Ternyata suara yang di dengarnya adalah ulah Lilis, seorang kawan karib yang bekerja sebagai babu di rumah salah satu Meneer yang cukup terpandang di desa tempat mereka tinggal.

Dengan inisiatif kepala Atikah segera memutar tanya, siapa tahu Lilis yang di kenal sebagai perempuan yang suka bergunjing dengan banyak warga desa dapar menjawab tanya yang akan ia lantunkan.

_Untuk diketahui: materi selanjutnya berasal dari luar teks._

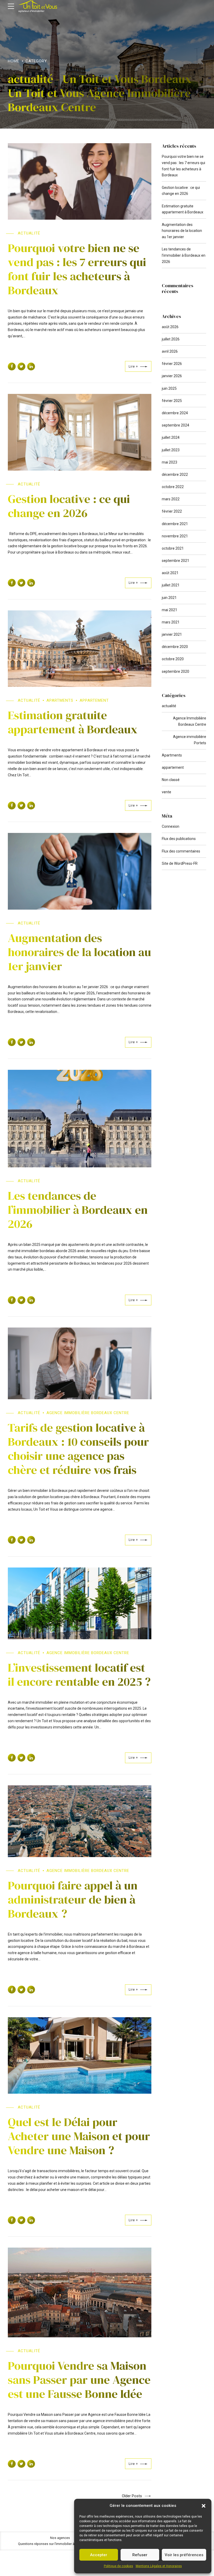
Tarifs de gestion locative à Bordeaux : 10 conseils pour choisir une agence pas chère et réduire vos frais (78, 1448)
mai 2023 (169, 462)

"Duduk, Lilis, aku ingin menanyakan sesuatu," Ujar Atikah sembari menepuk kursi kosong di sampingnya.

Dengan tanpa banyak curiga Lilis segera duduk sesuai permintaan Atikah. Perempuan berusia setahun di bawah Atikah itu segera tersenyum, "kau mau menanyakan apa? Rasanya sudah lama seorang Atikah tak penasaran."

"Begini, apa kau tahu siapa pemilik kebun teh paling besar di kampung kita?" Tanya Atikah tanpa ingin berbasa-basi lebih panjang.

"Ah," Lilis mendekatkan tubuhnya kepada sang puan lalu tersenyum, "walaupun tak menyangka, ternyata kau juga sama seperti kami yang tertarik dengan kabar terbaru di desa ini, bukan begitu?"

Pertanyaan Lilis malah semakin membuat Atikah bingung sedangkan dirinya merasa tak memiliki pikiran seperti apa yang di tuduhkan, "apa maksud kau?"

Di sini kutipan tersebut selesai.